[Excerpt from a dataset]
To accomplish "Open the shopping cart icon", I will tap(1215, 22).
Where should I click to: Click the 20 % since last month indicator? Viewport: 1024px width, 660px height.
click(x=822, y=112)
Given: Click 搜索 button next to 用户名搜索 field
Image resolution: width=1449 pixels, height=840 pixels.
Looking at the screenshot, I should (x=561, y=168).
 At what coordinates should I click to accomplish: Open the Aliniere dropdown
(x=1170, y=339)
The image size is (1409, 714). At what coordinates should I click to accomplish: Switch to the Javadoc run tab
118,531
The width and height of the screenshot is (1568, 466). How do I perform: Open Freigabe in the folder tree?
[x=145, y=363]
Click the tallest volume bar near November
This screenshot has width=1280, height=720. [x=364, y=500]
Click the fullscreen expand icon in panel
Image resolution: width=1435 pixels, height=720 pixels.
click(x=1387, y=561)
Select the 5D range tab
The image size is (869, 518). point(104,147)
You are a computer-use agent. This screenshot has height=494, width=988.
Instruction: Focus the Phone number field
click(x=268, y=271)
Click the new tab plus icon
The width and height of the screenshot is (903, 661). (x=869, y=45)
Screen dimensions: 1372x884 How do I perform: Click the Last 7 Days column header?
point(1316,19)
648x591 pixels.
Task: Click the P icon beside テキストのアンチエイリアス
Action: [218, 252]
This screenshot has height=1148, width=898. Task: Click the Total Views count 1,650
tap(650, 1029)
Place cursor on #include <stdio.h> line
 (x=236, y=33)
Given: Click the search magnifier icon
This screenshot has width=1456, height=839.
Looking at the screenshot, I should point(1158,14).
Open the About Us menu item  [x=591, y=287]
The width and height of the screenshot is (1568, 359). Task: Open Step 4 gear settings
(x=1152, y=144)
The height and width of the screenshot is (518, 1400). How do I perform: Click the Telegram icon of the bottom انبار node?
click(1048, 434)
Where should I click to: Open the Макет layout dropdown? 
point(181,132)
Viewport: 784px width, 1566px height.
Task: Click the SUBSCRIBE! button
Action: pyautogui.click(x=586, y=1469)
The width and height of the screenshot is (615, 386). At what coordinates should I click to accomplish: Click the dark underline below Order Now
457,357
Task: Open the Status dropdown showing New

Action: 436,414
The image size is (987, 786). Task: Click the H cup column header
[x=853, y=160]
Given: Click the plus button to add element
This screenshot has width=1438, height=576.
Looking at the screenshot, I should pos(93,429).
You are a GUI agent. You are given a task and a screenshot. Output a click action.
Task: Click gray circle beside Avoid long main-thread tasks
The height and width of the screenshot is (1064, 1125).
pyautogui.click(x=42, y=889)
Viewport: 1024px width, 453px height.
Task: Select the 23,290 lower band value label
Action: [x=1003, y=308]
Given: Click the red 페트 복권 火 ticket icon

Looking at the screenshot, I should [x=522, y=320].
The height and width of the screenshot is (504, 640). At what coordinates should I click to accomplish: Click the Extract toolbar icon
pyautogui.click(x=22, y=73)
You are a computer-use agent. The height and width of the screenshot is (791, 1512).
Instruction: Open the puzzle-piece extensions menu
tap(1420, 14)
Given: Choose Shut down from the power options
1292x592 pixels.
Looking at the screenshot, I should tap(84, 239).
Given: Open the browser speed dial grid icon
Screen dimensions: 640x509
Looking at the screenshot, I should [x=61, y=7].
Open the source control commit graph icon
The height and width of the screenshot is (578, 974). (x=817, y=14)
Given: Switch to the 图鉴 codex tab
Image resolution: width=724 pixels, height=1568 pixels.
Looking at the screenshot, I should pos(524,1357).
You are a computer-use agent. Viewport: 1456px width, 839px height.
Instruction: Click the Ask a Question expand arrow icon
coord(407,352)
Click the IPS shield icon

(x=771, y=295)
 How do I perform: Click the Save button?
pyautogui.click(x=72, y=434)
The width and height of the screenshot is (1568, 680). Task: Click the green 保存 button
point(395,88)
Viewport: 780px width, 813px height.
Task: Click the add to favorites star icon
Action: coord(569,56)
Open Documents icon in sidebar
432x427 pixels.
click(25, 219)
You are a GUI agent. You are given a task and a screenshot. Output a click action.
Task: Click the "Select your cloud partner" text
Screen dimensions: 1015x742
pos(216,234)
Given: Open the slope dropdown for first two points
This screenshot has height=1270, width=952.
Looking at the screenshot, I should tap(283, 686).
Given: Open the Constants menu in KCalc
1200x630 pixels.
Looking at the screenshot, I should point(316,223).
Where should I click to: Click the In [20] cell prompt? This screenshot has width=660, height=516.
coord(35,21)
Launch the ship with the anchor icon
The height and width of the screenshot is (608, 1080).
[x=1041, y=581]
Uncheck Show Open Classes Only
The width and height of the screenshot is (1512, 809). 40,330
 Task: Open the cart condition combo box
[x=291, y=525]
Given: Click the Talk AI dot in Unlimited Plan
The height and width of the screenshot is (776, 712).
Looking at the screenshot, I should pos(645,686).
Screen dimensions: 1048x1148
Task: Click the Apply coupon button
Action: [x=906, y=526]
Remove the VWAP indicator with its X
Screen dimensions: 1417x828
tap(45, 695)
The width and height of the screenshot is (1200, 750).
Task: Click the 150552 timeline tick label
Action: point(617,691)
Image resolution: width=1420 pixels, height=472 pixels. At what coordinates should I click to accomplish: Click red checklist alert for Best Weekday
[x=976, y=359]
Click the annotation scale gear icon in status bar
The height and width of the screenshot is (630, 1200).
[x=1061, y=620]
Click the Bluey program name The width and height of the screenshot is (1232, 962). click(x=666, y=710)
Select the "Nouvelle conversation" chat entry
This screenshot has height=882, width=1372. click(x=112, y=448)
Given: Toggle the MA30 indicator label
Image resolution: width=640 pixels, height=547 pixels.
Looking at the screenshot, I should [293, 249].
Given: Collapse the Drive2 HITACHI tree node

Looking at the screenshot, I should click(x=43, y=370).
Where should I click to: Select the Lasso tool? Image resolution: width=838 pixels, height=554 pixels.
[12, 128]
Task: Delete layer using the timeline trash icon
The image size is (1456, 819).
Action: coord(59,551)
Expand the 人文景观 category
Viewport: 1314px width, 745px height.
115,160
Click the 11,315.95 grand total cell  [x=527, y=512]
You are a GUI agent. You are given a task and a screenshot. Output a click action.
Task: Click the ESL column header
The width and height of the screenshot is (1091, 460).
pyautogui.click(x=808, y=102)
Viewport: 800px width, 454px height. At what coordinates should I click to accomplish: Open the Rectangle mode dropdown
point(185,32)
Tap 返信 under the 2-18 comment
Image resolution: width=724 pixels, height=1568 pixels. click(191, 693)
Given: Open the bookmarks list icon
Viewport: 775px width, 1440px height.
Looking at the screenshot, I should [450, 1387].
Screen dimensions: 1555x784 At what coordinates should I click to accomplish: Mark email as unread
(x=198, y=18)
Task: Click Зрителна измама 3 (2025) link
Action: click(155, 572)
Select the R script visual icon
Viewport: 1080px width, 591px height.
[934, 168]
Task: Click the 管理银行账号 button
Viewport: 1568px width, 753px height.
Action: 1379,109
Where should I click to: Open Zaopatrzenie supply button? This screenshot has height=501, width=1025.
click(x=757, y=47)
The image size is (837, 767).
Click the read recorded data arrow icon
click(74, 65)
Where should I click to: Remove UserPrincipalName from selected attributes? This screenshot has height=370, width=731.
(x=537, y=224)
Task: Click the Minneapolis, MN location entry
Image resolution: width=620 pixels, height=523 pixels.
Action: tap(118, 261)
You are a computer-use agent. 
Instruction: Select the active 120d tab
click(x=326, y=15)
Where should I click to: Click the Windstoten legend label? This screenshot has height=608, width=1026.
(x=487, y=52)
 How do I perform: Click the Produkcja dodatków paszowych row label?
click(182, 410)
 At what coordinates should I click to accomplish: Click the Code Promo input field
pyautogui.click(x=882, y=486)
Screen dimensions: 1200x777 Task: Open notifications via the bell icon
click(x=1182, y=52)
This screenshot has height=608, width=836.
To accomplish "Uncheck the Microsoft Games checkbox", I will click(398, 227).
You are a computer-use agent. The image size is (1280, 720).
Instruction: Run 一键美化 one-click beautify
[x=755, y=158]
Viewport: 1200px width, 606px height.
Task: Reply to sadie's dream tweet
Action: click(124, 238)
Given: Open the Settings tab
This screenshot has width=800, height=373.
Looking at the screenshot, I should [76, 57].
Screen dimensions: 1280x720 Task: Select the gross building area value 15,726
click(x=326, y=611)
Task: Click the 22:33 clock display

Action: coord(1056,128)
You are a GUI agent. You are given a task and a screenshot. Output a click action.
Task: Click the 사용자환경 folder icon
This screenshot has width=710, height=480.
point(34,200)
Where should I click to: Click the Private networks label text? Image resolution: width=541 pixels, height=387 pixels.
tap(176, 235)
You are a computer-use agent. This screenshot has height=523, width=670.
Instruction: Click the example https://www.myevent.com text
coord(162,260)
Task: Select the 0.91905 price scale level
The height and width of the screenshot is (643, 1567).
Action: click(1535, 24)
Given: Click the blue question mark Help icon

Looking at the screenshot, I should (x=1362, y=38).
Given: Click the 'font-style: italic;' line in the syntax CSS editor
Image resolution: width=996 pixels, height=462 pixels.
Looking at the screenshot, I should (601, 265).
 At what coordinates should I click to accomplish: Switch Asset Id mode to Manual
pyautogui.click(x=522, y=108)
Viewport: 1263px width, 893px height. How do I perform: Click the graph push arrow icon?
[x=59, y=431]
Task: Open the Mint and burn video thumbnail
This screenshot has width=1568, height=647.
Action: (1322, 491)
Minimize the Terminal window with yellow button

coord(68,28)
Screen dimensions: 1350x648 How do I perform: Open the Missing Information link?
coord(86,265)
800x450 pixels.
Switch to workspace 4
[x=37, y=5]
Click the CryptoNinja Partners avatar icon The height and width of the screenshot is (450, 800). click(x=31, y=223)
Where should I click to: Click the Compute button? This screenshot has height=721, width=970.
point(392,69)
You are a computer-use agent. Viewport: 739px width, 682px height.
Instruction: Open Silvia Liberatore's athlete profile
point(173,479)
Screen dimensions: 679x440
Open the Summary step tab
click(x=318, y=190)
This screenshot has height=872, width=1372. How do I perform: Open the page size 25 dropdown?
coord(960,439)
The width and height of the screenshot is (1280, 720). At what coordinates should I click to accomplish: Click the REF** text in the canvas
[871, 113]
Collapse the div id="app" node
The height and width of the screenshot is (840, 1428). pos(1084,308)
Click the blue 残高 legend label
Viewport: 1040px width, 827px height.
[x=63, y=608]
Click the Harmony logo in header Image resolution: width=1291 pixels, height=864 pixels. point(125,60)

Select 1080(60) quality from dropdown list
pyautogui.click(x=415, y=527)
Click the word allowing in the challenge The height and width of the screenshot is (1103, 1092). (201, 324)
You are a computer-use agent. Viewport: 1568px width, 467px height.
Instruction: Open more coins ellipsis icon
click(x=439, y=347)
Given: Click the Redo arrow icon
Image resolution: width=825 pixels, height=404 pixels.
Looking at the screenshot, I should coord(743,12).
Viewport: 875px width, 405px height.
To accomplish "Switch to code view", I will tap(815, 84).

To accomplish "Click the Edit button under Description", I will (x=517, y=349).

■ **EXERCISE PROMPT**
Extract every line of the material above that contains the string "timeline". Case counts.

■ **PROBLEM SOLUTION**
Task: Click the 150552 timeline tick label
Task: Delete layer using the timeline trash icon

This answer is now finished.